Description of Reinsurance
Effective: June 1, 2011 - May 31, 2012
Reinsurance is insurance for an insurance company’s entire portfolio and can be purchased in various arrangements. Security First Insurance Company has one of the most comprehensive and robust reinsurance programs in the state of Florida supported by billions of dollars in surplus. We want to be sure that after a series of catastrophic events, we’re able to take care of our customers.
Our top priority—the protection, strength and stability we offer Florida families.
55% Quota Share Reinsurance
Quota share is the simplest type of reinsurance. A reinsurer agrees to reinsure a fixed proportion of every policy accepted by Security First Insurance, sharing in all losses. Security First Insurance obtains 55% Quota Share Reinsurance. This means that 55% of each dollar we receive in premiums is shared with quota share reinsurers who in turn cover 55% of claims and losses.
Net Catastrophe Excess of Loss (XOL) -
Single event protection
This type of reinsurance protects Security First Insurance against losses arising from a large catastrophe event where claims liability exceeds retention. Retention is the amount Security First Insurance must pay from its own funds in order to obtain reinsurance recoveries to pay claims. Think of retention as an
insurance company’s deductible.
Single event protection consists of $125M of catastrophe protection in excess of $5M retention applied to the 55% quota share. This means that if a catastrophic event occurs, Security First Insurance will need to pay only 45% of $5M to meet the retention needed to receive reinsurance recoveries of up to 45% of $125M. Quota share reinsurers will cover the other 55% of the retention and total loss. Protection of 100% of 20M is also available when a single event’s losses exceed 130M (5M retention and $125M single event limit). An additional $10M for each of the first two events in excess of $7M is provided by the Limited Apportionment Buydown Layer of the Florida Hurricane Catastrophe Fund (FHCF).
FHCF Layer
FHCF is a tax-exempt state trust fund that reimburses insurers for a portion of their hurricane losses. The FHCF Layer is mandatory coverage. FHCF provides an estimated 90% of $221.9M of loss coverage in excess of $86.6M retention. This means that a loss must reach $86.6M or higher before FHCF begins paying Security First Insurance for their losses. The additional layers of reinsurance purchased by Security First Insurance provide protection on the portion not covered by FHCF.
Temporary Increase in Coverage Limit (TICL) - Protection beyond FHCF
This coverage replaces the Temporary Increase in Coverage Limit (TICL) layer offered by the FHCF which serves to extend the FHCF coverage described above. Security First now purchases this coverage from the private reinsurance market. This reduces Security First’s reliance on the ability of the FHCF to pay claims and prepares Security First for the anticipated reduction in reinsurance available from the FHCF in coming years. The TICL Replacement layer is 100% of $91.6M excess of $308.6M.

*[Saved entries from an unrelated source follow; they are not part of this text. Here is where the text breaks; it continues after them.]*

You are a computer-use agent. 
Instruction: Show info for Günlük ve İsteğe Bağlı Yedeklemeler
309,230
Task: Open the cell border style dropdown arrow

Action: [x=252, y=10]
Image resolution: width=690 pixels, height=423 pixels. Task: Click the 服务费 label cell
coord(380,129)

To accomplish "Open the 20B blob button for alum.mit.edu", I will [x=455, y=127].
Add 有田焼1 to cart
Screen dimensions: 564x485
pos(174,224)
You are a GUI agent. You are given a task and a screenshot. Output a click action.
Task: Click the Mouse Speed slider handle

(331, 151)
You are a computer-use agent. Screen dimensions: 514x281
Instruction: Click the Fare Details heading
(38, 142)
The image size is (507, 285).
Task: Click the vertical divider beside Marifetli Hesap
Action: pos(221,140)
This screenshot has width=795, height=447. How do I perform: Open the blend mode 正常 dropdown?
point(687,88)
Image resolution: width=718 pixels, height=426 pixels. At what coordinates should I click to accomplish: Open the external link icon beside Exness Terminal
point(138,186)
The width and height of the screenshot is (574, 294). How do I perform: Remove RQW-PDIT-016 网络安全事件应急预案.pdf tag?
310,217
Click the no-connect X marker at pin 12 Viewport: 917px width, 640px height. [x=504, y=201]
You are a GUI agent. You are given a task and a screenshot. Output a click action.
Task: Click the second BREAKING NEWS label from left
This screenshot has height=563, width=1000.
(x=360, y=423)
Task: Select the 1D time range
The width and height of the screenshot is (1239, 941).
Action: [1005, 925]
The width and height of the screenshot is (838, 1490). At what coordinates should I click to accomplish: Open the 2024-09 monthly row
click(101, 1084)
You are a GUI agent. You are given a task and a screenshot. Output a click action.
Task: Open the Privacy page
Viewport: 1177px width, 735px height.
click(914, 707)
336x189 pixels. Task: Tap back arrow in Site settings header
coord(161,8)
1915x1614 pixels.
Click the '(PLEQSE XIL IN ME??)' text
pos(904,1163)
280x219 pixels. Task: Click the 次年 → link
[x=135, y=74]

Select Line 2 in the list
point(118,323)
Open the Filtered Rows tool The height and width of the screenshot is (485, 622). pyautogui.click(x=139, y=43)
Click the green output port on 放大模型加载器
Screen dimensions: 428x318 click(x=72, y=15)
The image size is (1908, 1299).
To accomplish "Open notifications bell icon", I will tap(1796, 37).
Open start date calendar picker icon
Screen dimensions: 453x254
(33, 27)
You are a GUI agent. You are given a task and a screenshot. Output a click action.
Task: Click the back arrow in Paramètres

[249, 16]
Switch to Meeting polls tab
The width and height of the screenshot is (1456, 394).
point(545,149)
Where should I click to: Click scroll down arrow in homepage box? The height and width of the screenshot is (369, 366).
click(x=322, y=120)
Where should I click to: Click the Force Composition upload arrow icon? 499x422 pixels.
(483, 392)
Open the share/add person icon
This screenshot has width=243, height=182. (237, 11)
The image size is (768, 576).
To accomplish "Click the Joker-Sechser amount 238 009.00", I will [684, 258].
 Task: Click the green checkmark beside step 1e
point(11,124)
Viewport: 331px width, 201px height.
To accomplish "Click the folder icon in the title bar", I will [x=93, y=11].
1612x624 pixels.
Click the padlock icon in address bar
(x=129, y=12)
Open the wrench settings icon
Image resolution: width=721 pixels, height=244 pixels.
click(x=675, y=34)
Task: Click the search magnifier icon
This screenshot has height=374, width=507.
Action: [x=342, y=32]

3rd and 4th Event Excess of Loss - Multiple event protection
This coverage is designed to reduce Security First Insurance’s retention (from $5M to $2M) in the event of multiple catastrophic losses in a single year. Retention for first and second events = 45% of $5M. Retention for third and fourth events = 45% of $2M if Quota Share reinsurance is available. Maximum retention without Quota Share reinsurance = 100% of $2M. This layer provides $23M in protection excess of $2M for third and fourth events. This protection is available when the loss for each of the first two events exceeds $25M.
Reinstatement Premium Protection - Retention protection
When the Catastrophe Excess of Loss reinsurance is depleted it must be restored. Security First Insurance purchases this additional reinsurance in advance to avoid having to pay full premium to replenish Catastrophe Excess of Loss reinsurance after a major catastrophe.